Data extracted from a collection
┄┄┄┄┄┄┄┄┄┄

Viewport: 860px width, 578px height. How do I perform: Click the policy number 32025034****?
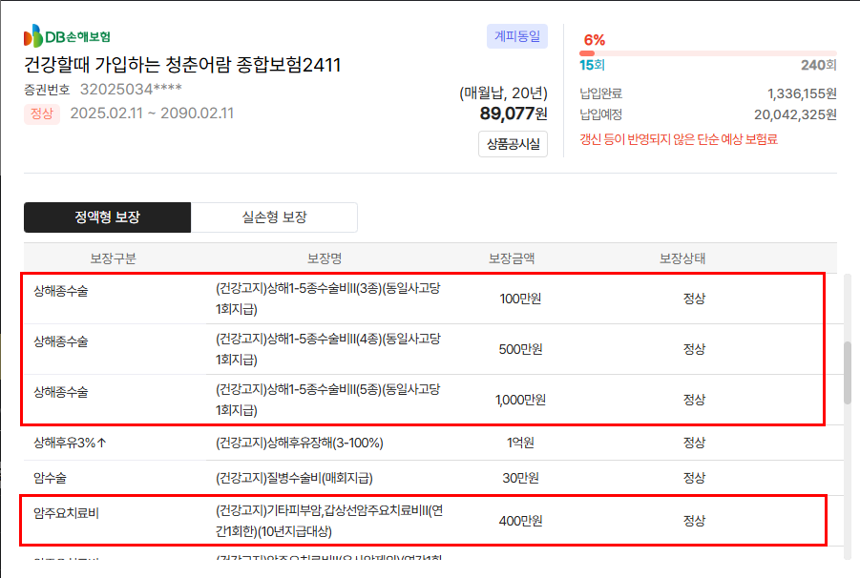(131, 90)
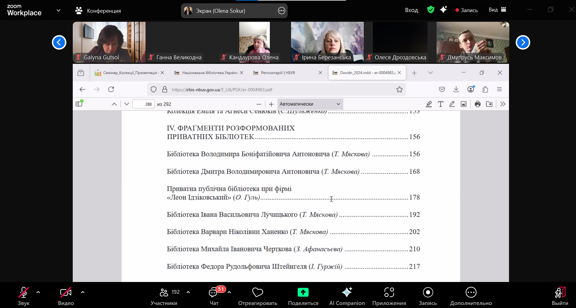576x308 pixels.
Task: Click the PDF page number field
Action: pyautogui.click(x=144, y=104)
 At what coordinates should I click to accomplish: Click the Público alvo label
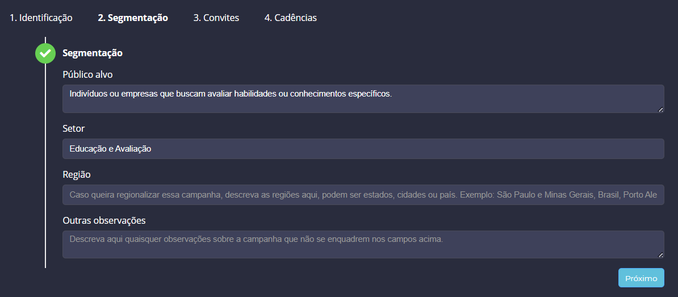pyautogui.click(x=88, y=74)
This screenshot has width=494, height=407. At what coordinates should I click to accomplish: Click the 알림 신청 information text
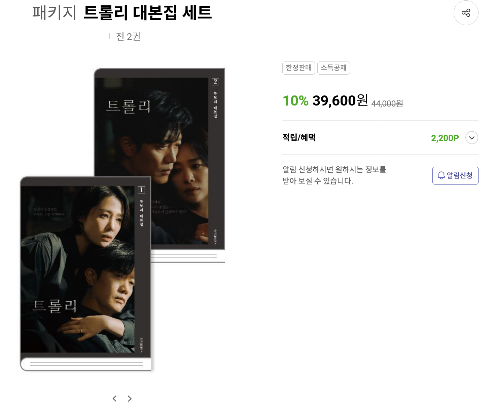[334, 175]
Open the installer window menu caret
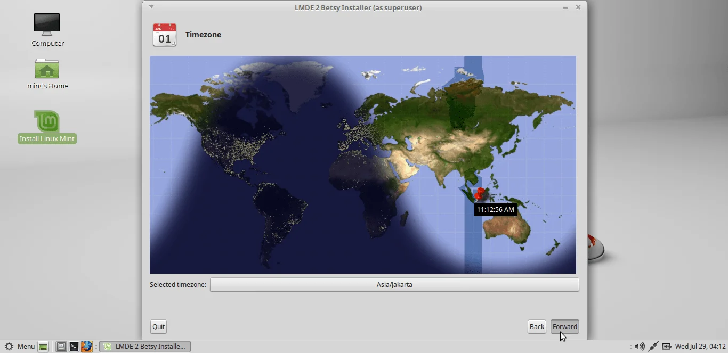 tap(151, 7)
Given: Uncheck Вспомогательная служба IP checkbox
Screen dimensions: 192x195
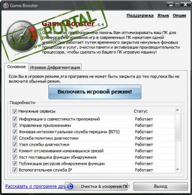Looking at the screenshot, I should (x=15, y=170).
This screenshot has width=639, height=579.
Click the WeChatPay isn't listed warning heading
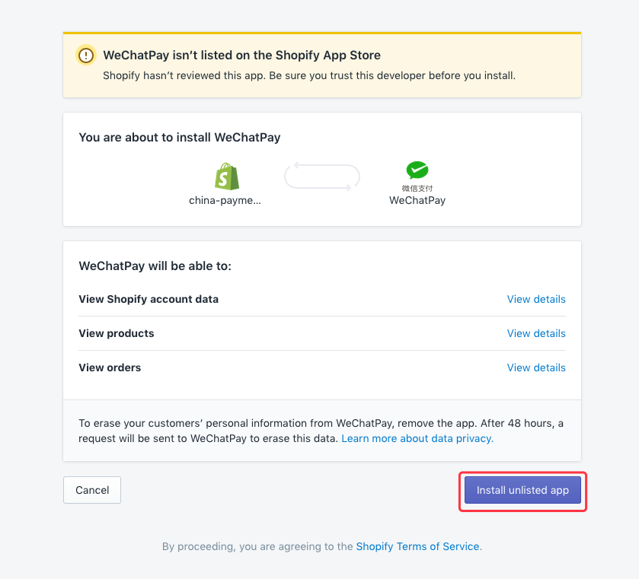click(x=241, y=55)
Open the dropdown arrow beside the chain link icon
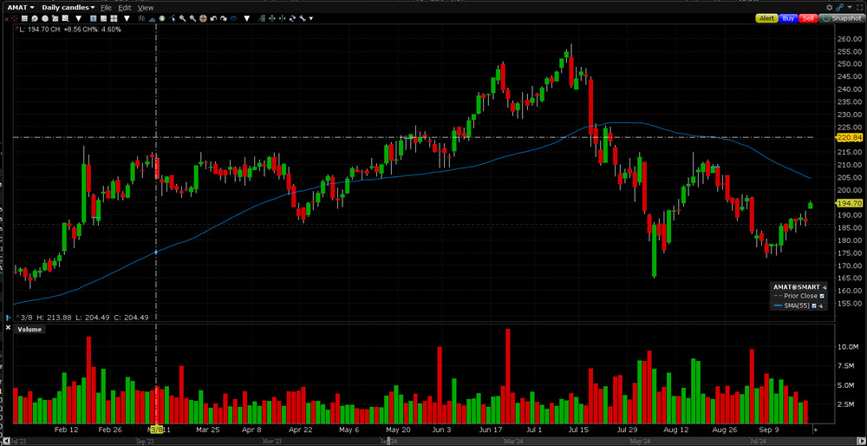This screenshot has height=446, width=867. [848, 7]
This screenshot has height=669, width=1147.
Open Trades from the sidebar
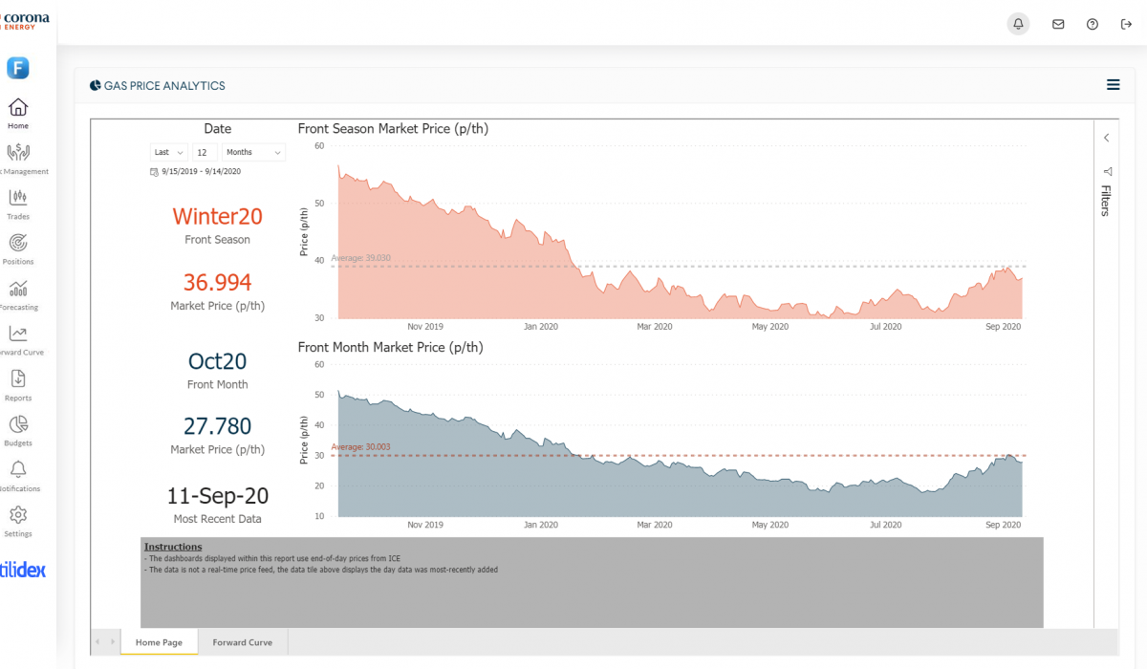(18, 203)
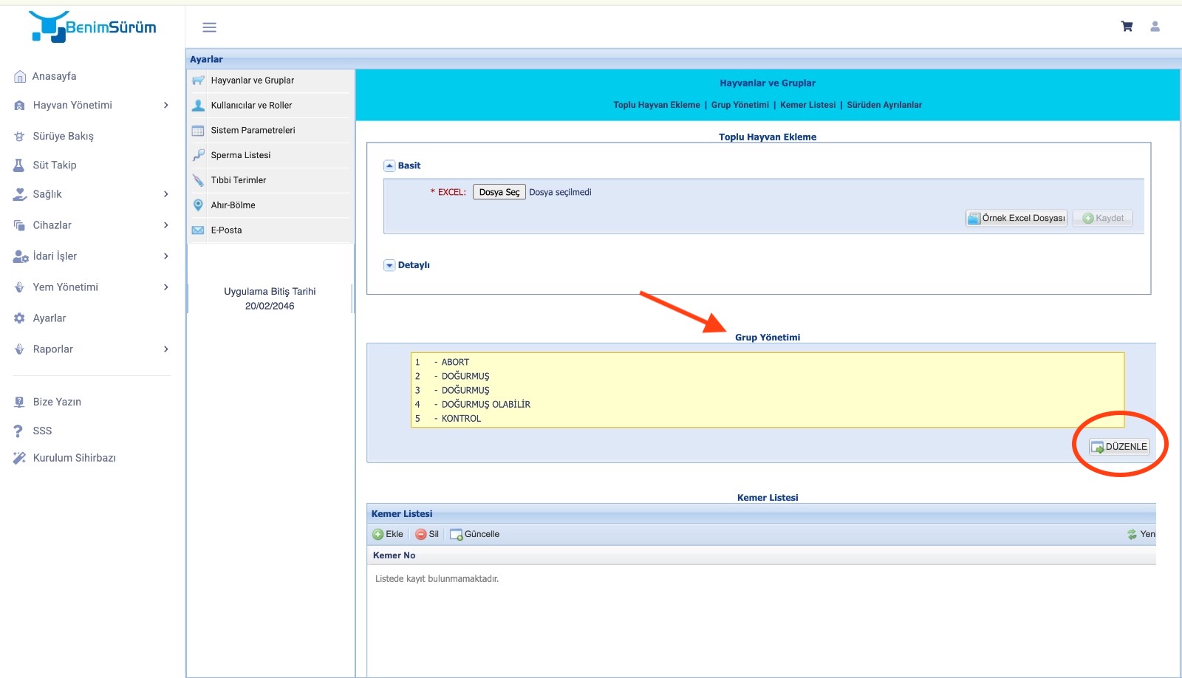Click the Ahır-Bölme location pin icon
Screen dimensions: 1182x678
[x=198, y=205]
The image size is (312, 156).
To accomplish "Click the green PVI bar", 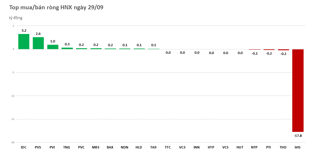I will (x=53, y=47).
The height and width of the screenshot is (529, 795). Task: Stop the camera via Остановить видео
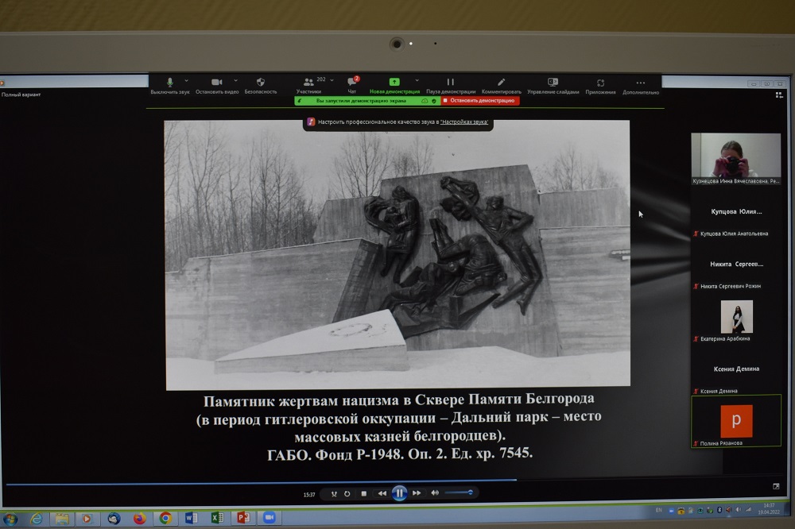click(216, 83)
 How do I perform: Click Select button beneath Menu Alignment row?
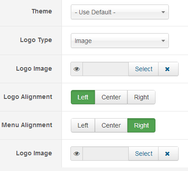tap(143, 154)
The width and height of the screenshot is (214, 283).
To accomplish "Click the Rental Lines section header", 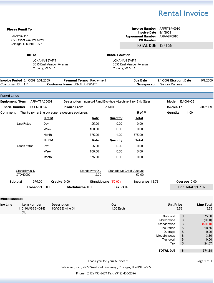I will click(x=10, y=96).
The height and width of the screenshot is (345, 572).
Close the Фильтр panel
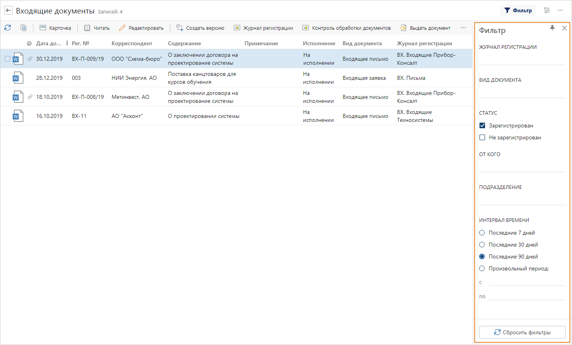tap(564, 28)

┄┄┄┄┄┄┄┄┄┄

» Work instructions
Print nothing but the lines above starting with the line that contains "This screenshot has width=494, height=407." and going on through the line that contains "Given: Uncheck Вспомогательная". Leave out the pictures.

» Reply to the exercise
This screenshot has width=494, height=407. At what coordinates should I click to accomplish: Click the 알림 신청 information text
[334, 175]
Open the installer window menu caret
 tap(151, 7)
Given: Uncheck Вспомогательная служба IP checkbox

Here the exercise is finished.